> [Work request]:
Your answer must match, word for word, the lines from the one holding "You are a computer-use" through the final line below, with pictures excluded.

> [Records]:
::::

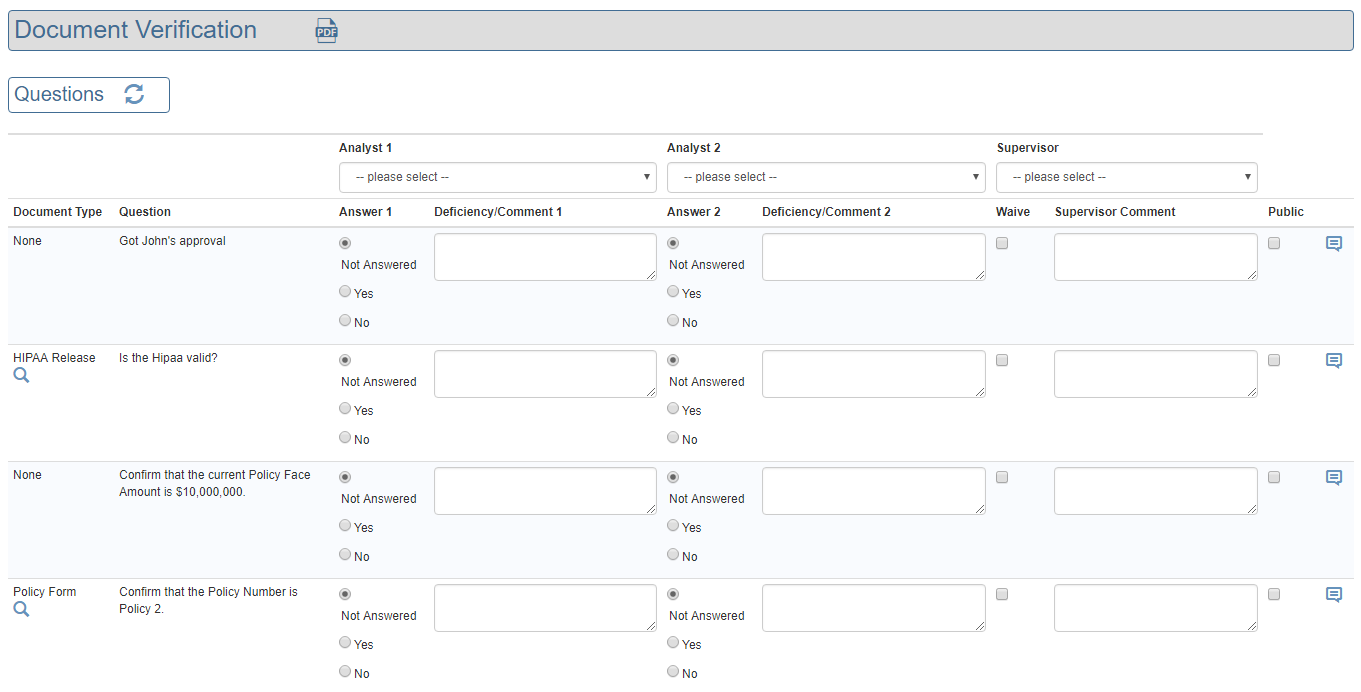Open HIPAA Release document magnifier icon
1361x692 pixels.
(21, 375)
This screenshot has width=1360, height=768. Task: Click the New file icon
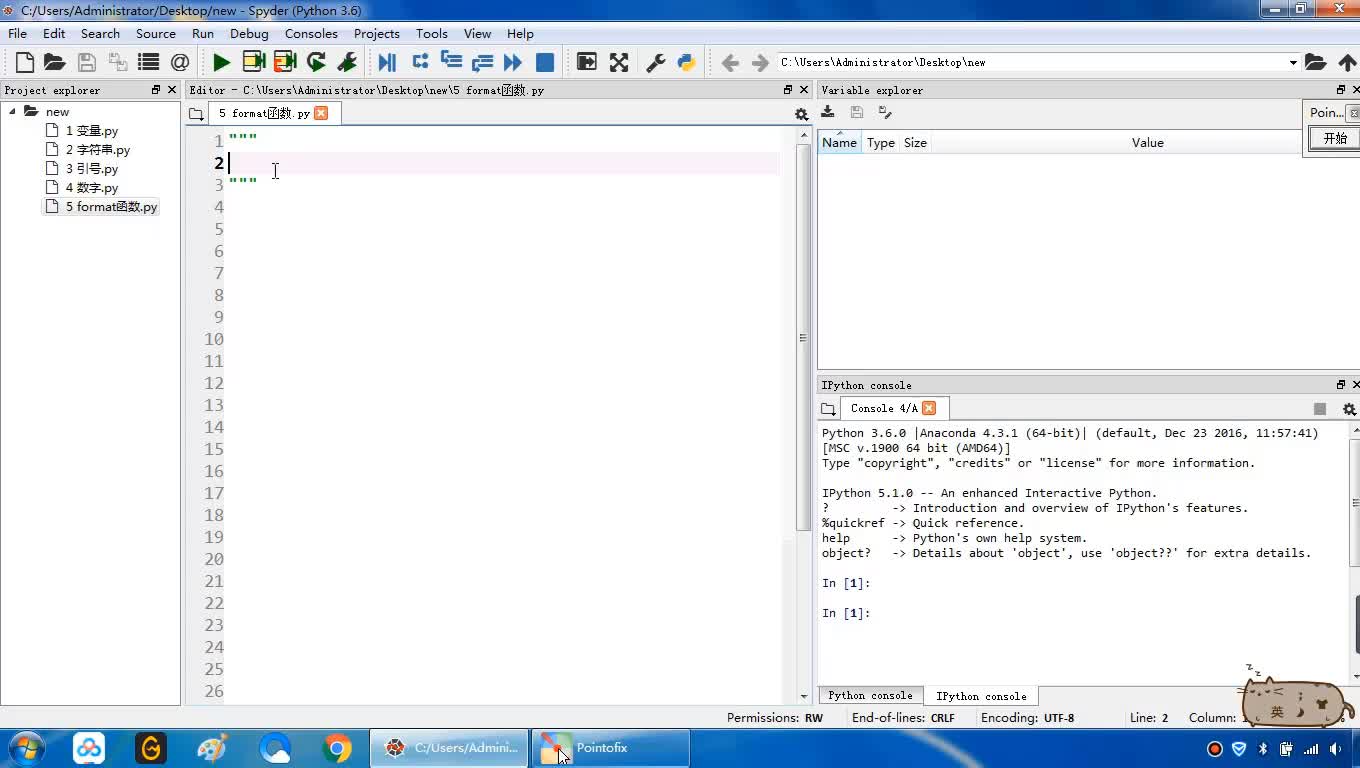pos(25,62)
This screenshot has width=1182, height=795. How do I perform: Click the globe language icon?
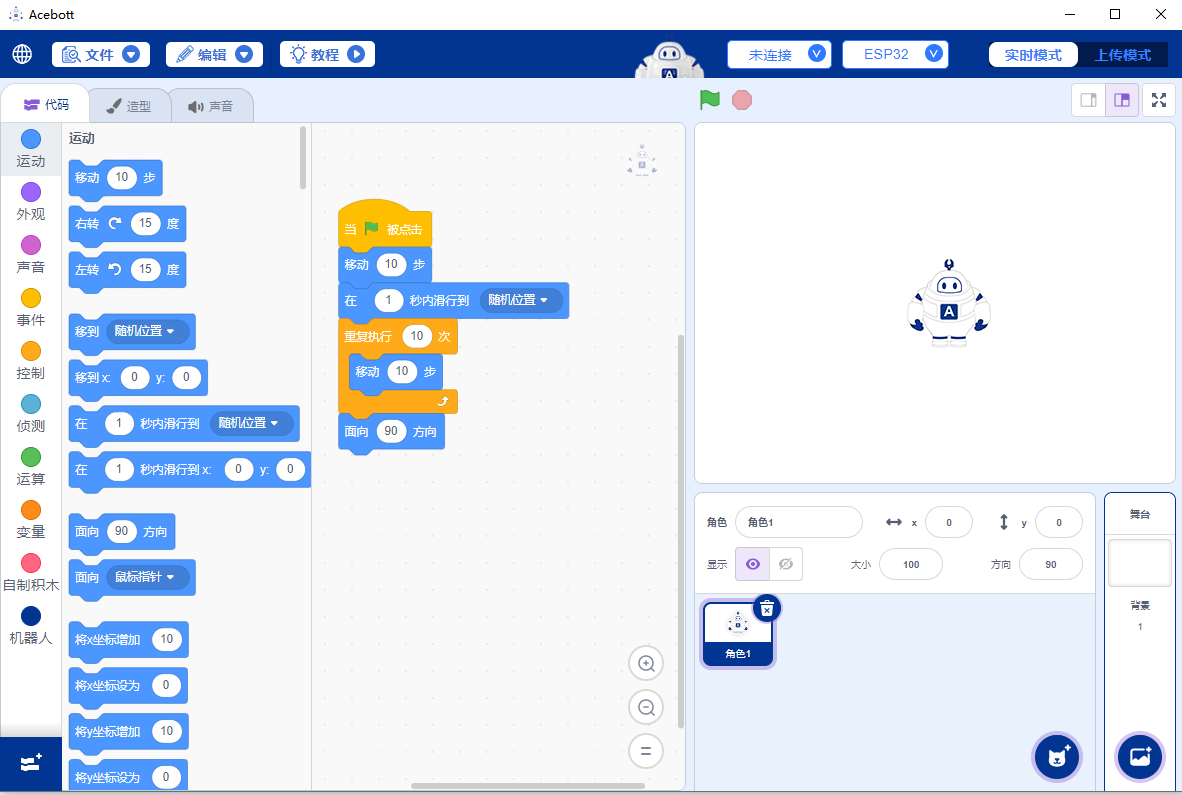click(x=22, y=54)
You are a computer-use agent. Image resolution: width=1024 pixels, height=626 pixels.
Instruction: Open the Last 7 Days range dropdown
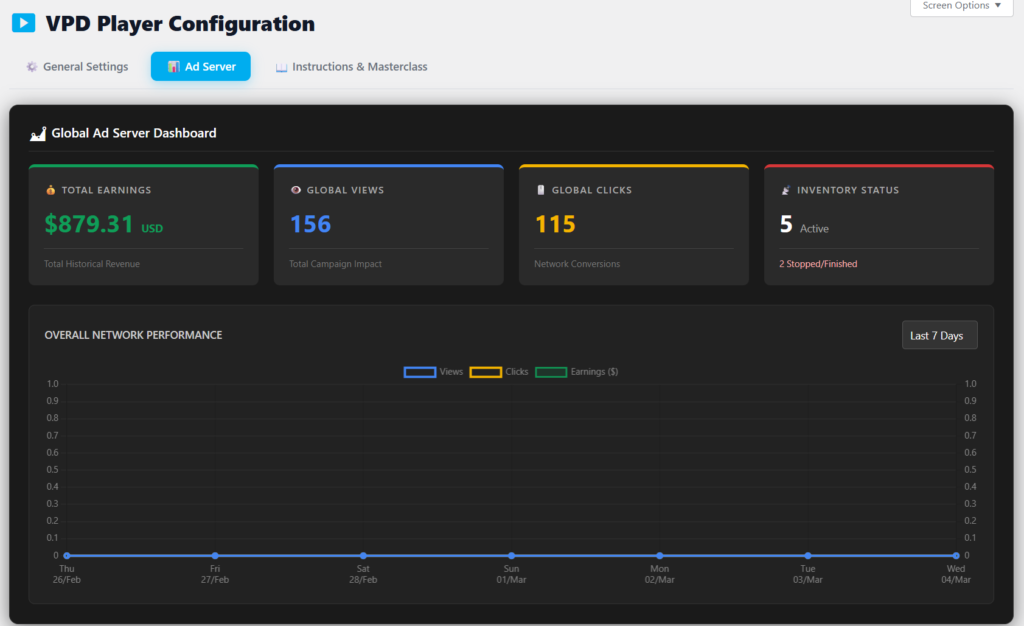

::::

> [Task output]:
You are a computer-use agent. Image resolution: width=1024 pixels, height=626 pixels.
Instruction: Open the Last 7 Days range dropdown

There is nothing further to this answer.